I have a sneaking suspicion that you might just want to use multiple yield() functions like:
mydata = from(bucket: "airsensor")
|> range(start: v.timeRangeStart, stop: v.timeRangeStop)
|> filter(fn: (r) => r["_measurement"] == "airSensors")
|> filter(fn: (r) => r["sensor_id"] == "TLM0101")
co = mydata |> filter(fn: (r) => r["_field"] == "co") |> aggregateWindow(every:30s, fn: mean, createEmpty:false)
yield(name:"if A then mean")
//won't yield results unless another field exists
humidity = mydata |> filter(fn: (r) => r["_field"] != "co") |> aggregateWindow(every:30s, fn: last, createEmpty:false)
yield(name:"if not A then last")
//won't yield results unless another field exists
Does that do what you want? Or am I misunderstanding?
1 Like
Thank you @Anaisdg,
You are correct. However, multiple yield() do not appear to be faster (or slower) compared to using a single union(). We were hoping to reduce query time, though.
On that note: writing…
mydata = from(bucket: "airsensor")
|> range(start: v.timeRangeStart, stop: v.timeRangeStop)
|> filter(fn: (r) => r["_measurement"] == "airSensors")
|> filter(fn: (r) => r["sensor_id"] == "TLM0101")
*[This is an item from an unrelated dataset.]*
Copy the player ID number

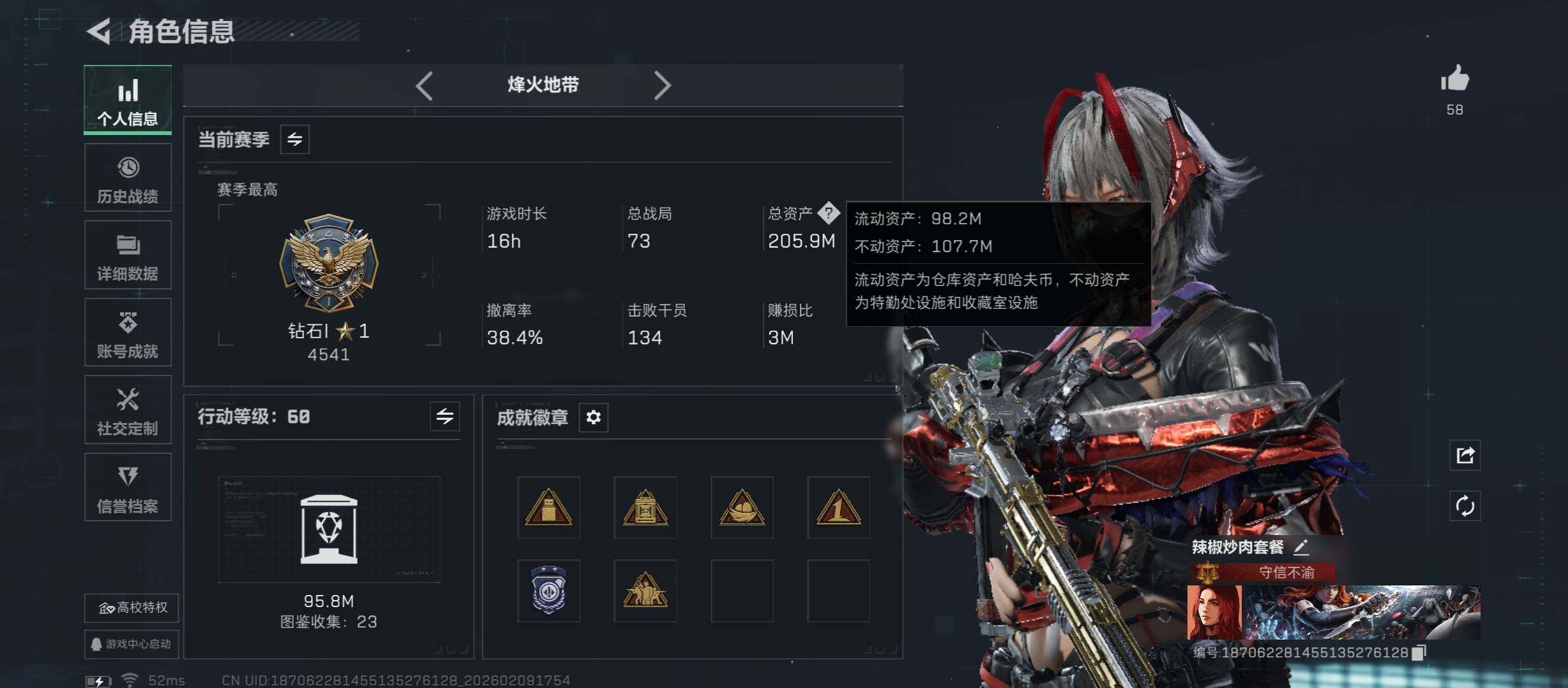pyautogui.click(x=1419, y=652)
co = mydata |> filter(fn: (r) => r["_field"] == "co") |> aggregateWindow(every:30s, fn: mean, createEmpty:false)
yield(name:"if A then mean")
humidity = mydata |> filter(fn: (r) => r["_field"] != "co") |> aggregateWindow(every:30s, fn: last, createEmpty:false)
yield(name:"if not A then last")
…instead of…
co = from(bucket: "airsensor")
|> range(start: v.timeRangeStart, stop: v.timeRangeStop)
|> filter(fn: (r) => r["_measurement"] == "airSensors")
|> filter(fn: (r) => r["sensor_id"] == "TLM0101") |> filter(fn: (r) => r["_field"] == "co") |> aggregateWindow(every:30s, fn: mean, createEmpty:false)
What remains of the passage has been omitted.